Cool and collected on the left, aggravated on the right! |
If we jump ahead a few months, you'll find me and my family now living in the DFW area while I attend grad school. The day after we got here, I headed out to Bob Jones to have a look around. Momma spider and her egg sac were gone, but the bushes were now covered in green lynx spiders! Green lynx spiders don't live in Utah where I'm originally from, so I was elated that there were so many of these spiders nearly everywhere I looked!
I like to define green lynx spiders as daring yet shy. These spiders will sit in plain view on leaves and flowers, but as soon as you get too close they jump/run away to safety. I suppose that sitting right on top of the flowers and leaves puts them in a good position to hunt and that with their good vision it isn't too hard for them to spot any potential predators that come by.

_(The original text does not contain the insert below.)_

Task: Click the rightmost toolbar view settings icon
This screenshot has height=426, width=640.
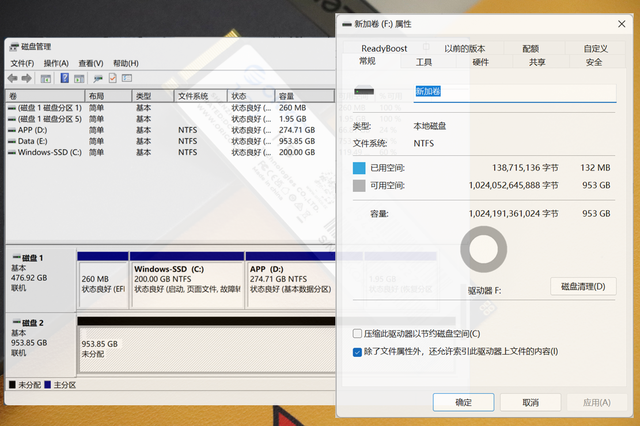Action: click(x=128, y=78)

One of the many green lynx spiders I saw was busy eating a beetle that was roughly the same size as the spider itself. It's not uncommon for a spider to take down relatively large prey, but I was impressed that the lynx spider did it without a web. Lynx spiders, like the wolf and jumping spiders, don't construct webs to capture prey.
The green lynx spiders pictured here are in the family Oxyopidae, genus Peucetia, and the species is probably P. viridans, although I didn't save a specimen for a positive identification.